REST is just a terrific solution for a good number of problem spaces. But as you point out, it would be great if there was an elegant way to "port" some of the nicer pieces of WS-* into REST when you need it.

Along this line, I've been tracking on my blog some alternative ways of getting a description language (like WSDL) working for REST and other web service styles since service description is the first problem you encounter in the non-WS-* arena.
Where will it all go? Your guess is as good as mine but if no standards are created, it's inevitable that ad hoc methods will emerge, as they have already with new service description languages like WRDL, RSWS, SMEX-D, etc.

SOAP can be used in perfectly RESTful scenarios, and both UDDI and SOAP have got nothing to do with transport. It would be an interesting exercise to take a look at the WS-* standards and assess their applicability in a REST scenario ...

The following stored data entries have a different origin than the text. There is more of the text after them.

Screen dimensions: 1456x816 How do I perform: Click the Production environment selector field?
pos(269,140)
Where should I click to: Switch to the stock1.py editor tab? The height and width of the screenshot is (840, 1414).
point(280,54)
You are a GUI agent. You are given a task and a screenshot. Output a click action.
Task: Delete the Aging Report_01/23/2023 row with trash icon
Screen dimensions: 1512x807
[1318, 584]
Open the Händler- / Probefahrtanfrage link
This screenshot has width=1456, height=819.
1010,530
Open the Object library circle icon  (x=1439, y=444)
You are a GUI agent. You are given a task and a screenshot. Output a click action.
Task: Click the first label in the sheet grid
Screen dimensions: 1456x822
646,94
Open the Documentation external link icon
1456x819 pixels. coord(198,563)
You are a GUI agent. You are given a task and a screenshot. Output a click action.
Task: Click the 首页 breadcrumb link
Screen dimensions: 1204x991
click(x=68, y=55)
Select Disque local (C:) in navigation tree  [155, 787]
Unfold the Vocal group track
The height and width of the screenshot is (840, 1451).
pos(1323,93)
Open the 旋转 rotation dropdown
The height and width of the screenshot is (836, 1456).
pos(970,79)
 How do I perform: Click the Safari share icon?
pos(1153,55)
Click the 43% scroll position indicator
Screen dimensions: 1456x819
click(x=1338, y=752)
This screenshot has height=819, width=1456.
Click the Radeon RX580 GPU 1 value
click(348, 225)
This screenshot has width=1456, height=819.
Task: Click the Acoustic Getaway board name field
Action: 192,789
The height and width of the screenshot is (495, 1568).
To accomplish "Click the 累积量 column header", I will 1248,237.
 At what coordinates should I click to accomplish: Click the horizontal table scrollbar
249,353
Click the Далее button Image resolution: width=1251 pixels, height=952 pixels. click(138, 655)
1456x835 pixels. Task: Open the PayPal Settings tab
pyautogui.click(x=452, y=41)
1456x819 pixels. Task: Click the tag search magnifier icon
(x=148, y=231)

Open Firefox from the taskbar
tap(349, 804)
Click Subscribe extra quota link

Phil Windley asks if InfoCard could be used with REST. To my surprise, more than a day after he posted it, according to Technorati, nobody has blogged back yet except for two brief comments on his site. So let me try to ponder his very good question ... As I see it, it actually expands into three related questions ... more at http://netmesh.info/jernst/Digital_Identity/phil-windley-infocard-rest.html

Comment from Phil Windley at June 10, 2005 8:20 AM

I think we're disagreeing on too fine a point Stefan. When I say SOAP is about transport, I don't mean its the actual transport mechanism. However, it's purpose is to create another layer of indirection on top of other transport layers and move XML documents around. In that sense, it's just abstracted transport.